Which lines of the entries contain the word "Open"? Please list them.

» Screenshot grounding data:
☆ ☆ ☆ ☆ ☆ ☆ ☆

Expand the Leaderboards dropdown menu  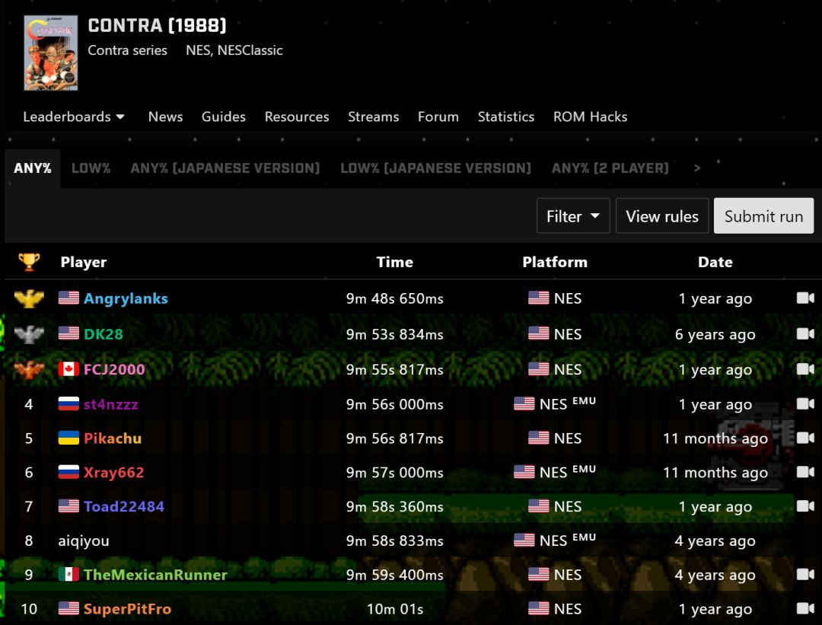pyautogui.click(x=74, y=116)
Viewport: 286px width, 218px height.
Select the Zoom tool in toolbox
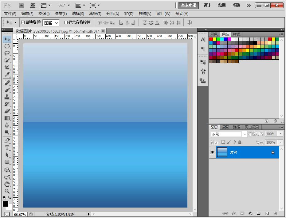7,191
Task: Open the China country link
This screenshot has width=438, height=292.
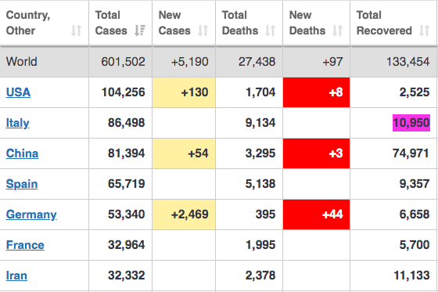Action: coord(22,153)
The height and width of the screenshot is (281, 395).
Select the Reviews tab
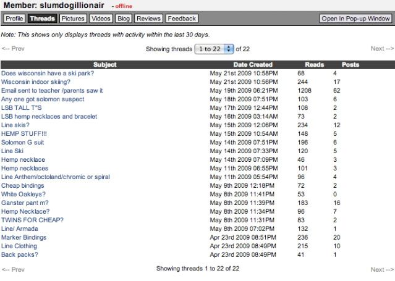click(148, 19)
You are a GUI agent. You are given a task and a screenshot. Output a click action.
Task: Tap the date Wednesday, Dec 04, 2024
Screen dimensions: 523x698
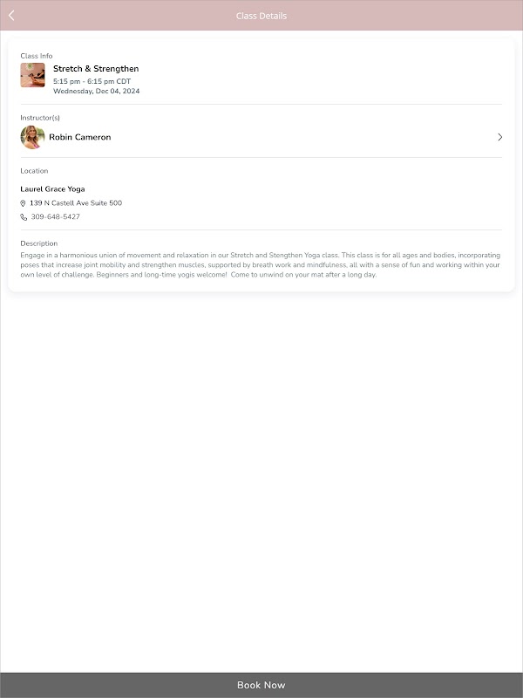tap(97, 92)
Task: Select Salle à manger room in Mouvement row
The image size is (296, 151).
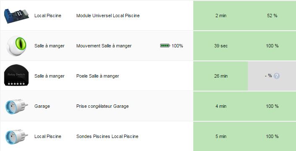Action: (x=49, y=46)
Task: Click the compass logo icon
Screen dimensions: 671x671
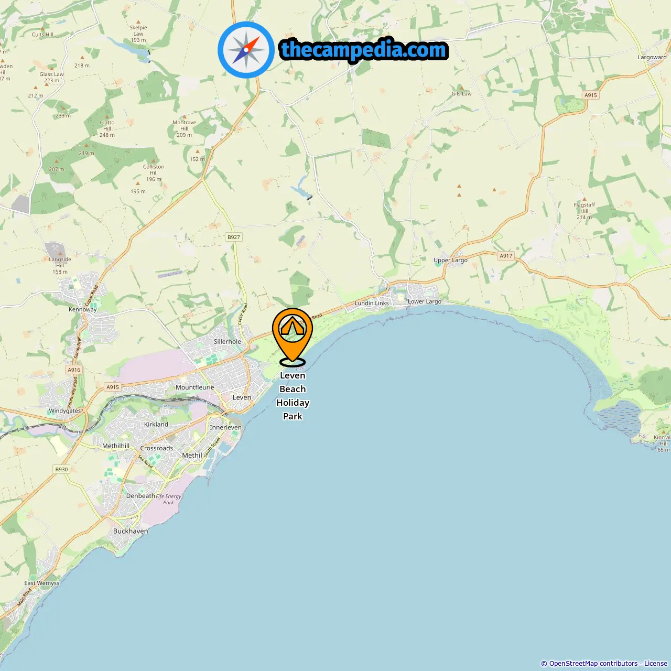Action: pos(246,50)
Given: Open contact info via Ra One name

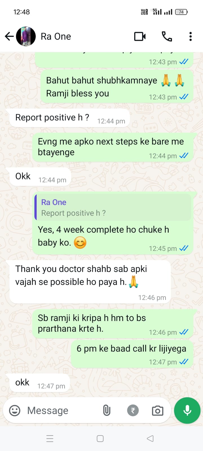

☆ ☆ ☆ ☆ ☆ ☆ ☆

» Response to the task:
Task: Open the China country link
Given: Open contact info via Ra One name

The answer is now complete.